DT::formatRound(dt1, 
                digits = 5, 
                columns = which(sapply(dt1$x$data, is.numeric)))
  1. For Type I (time censored data) compute the order statistics for the \(r = n\) failures and cap off the resulting times that occur after a specified censoring time
# Generate order statistics for n=25 systems with r=25 failures
n = 25 ; r = 25
samp3 <- PRUOS(n = n, r = r)

# using these order statistics to generate values from 
# a Weibull(2.25, 10) distribution 
samp3$times <- qweibull(samp3$probs, shape = 2.25, scale = 10)

# Specify a censoring time and cap all values at this time
t_c <- 12.5
samp3$censor[samp3$times >= t_c] <- 'right'
samp3$times[samp3$censor == 'right'] <- max(samp3$times[samp3$times <= t_c])

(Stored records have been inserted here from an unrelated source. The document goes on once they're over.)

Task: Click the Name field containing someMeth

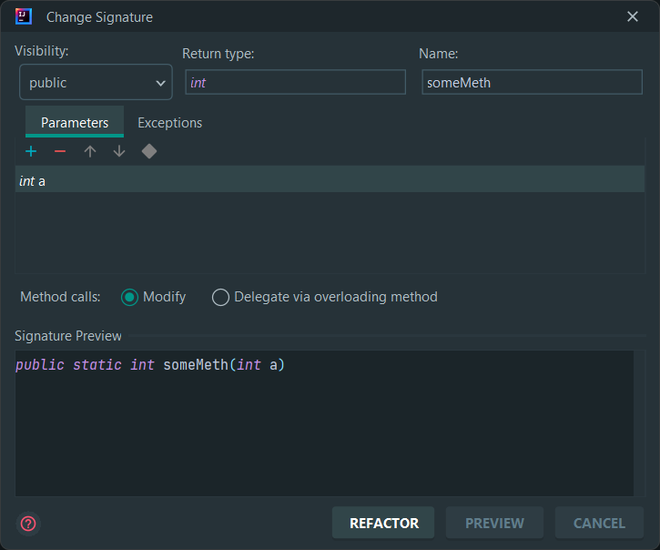Action: click(531, 83)
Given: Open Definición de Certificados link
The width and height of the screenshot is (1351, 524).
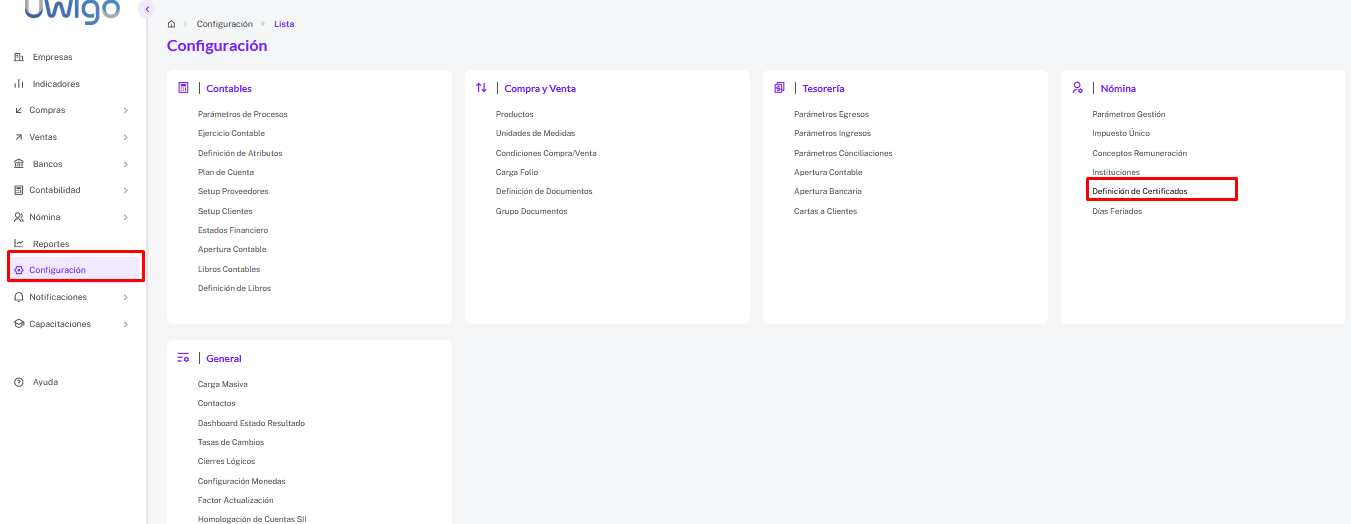Looking at the screenshot, I should 1140,191.
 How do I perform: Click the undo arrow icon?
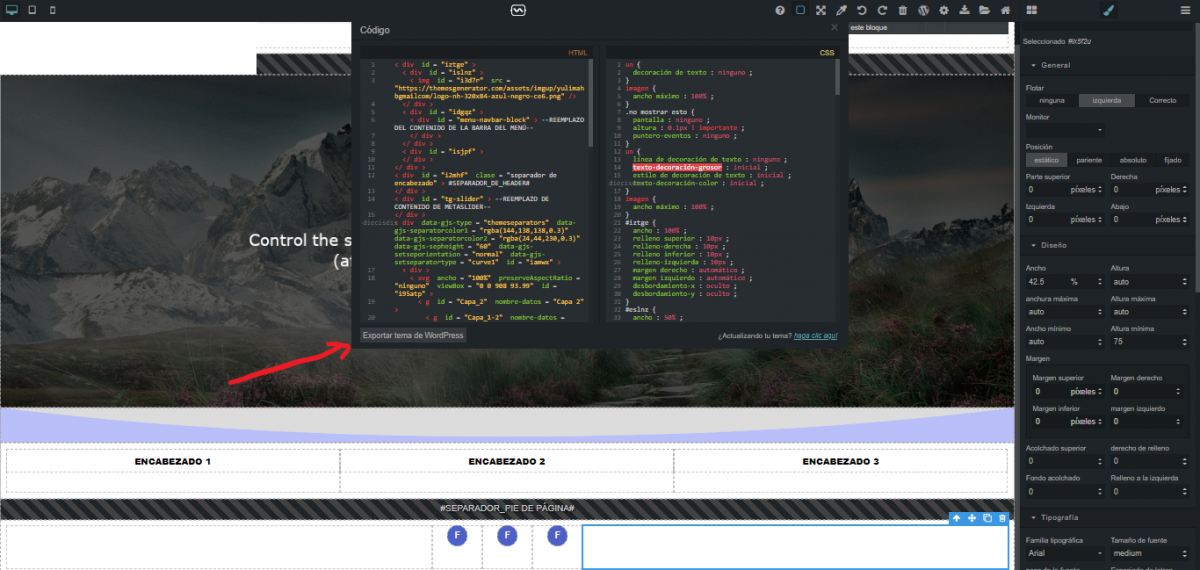(x=862, y=10)
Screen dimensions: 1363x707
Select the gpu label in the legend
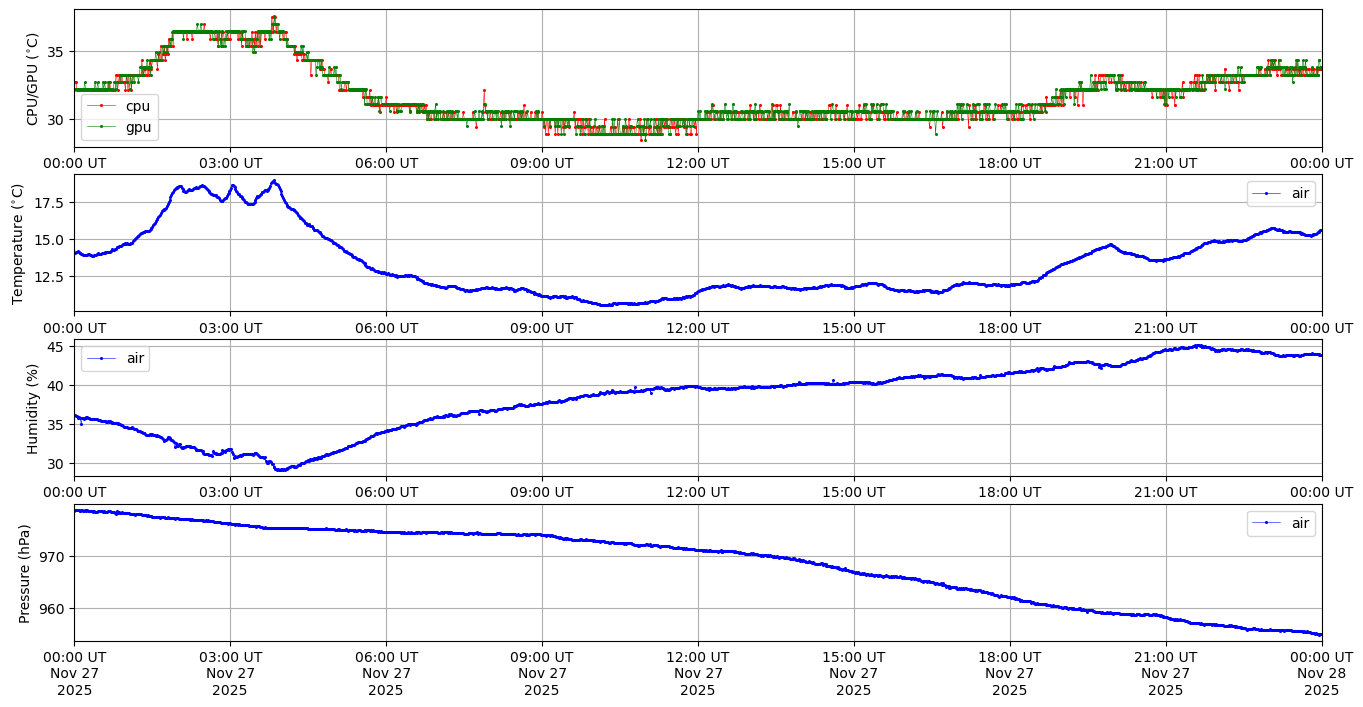(x=138, y=126)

# Compare values to not using order statistics
samp4 <- data.frame(probs = sort(runif(n)),
                    censor = 'failed',
                    stringsAsFactors = F)

samp4$times <- qweibull(samp4$probs, shape = 2.25, scale = 10)
samp4$censor[samp4$times >= t_c] <- 'right'
samp4$times[samp4$censor == 'right'] <- max(samp4$times[samp4$times <= t_c])

dt2 <- DT::datatable(cbind(samp3,samp4), rownames = F)

DT::formatRound(dt2, 
                digits = 5, 
                columns = which(sapply(dt2$x$data, is.numeric)))